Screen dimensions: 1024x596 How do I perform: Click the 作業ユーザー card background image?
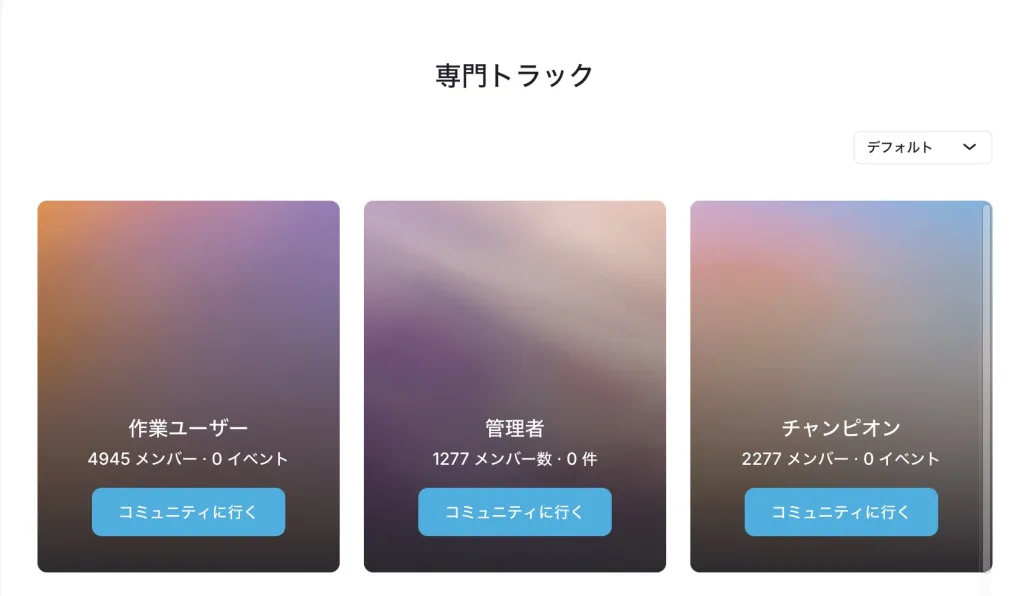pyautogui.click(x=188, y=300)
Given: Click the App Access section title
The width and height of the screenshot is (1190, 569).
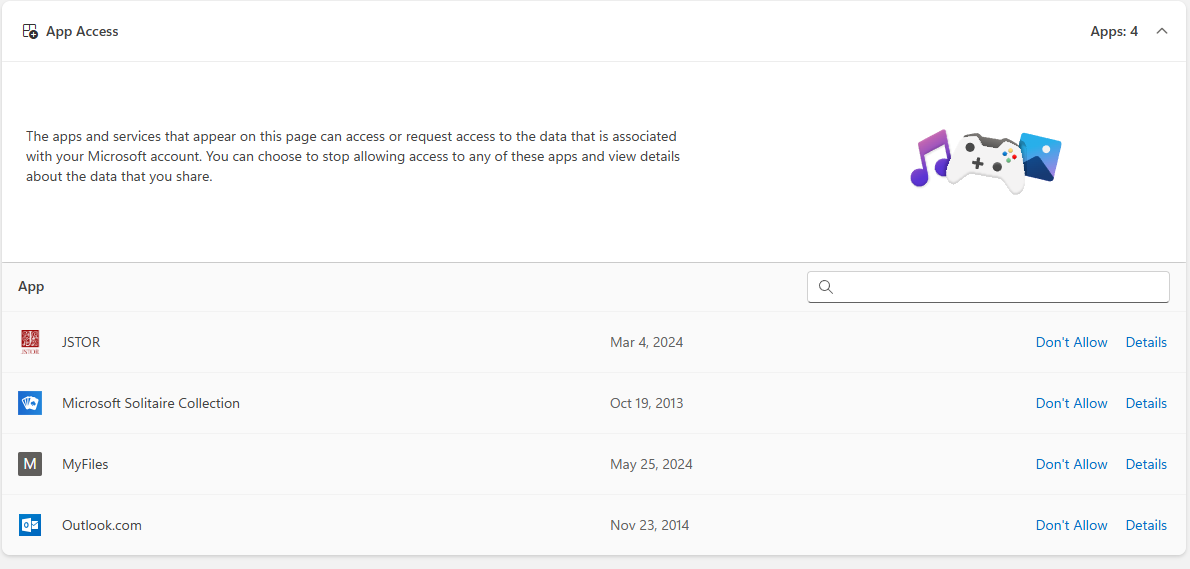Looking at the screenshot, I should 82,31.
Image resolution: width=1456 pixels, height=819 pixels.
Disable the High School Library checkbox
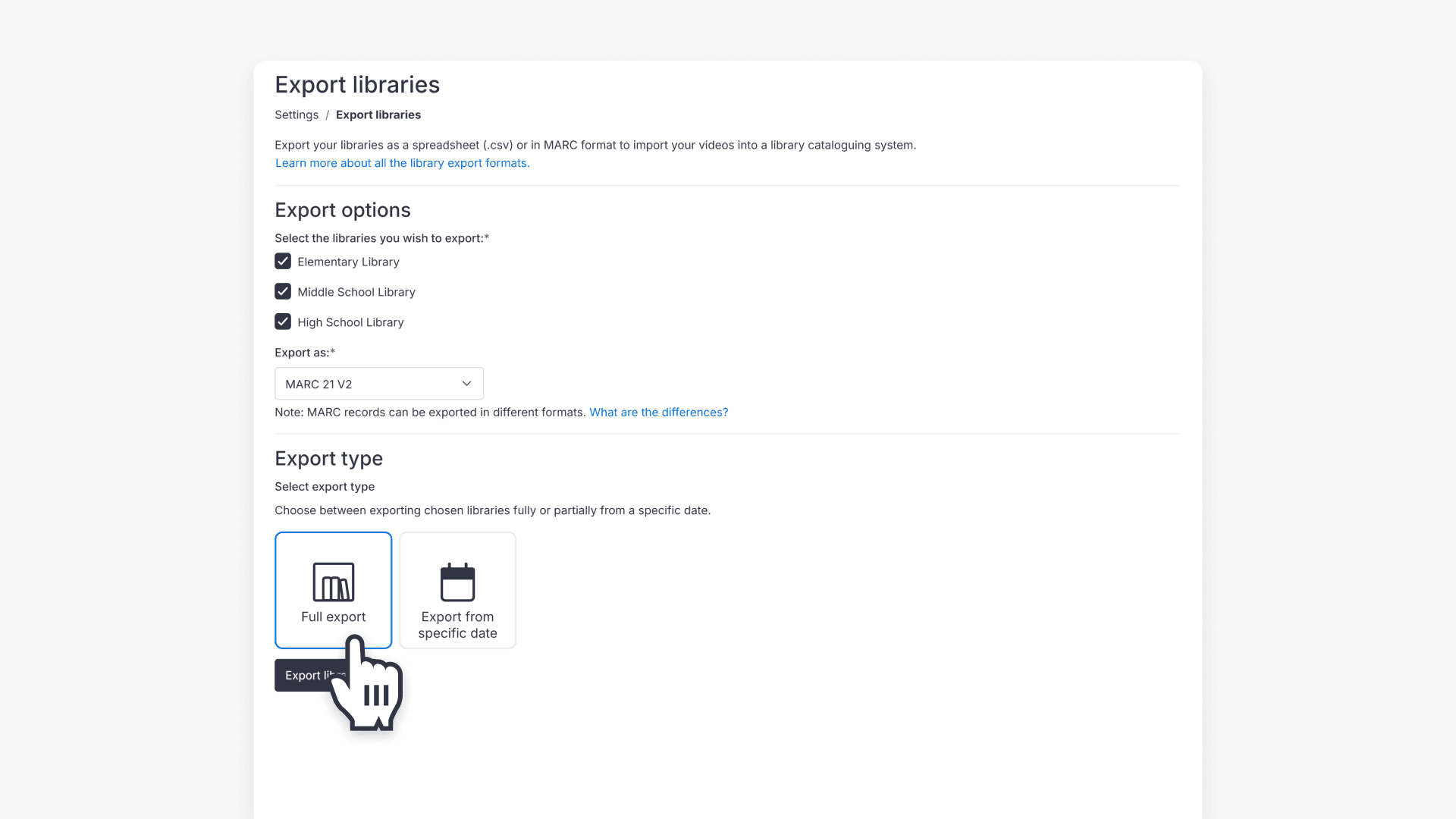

────────────────────────────────────────

Please output the lines from the line that holds "Image resolution: width=1456" through the final line of the material above, both included. Each line must match exactly, and pictures must be excluded.

== Answer space ==
Image resolution: width=1456 pixels, height=819 pixels.
Disable the High School Library checkbox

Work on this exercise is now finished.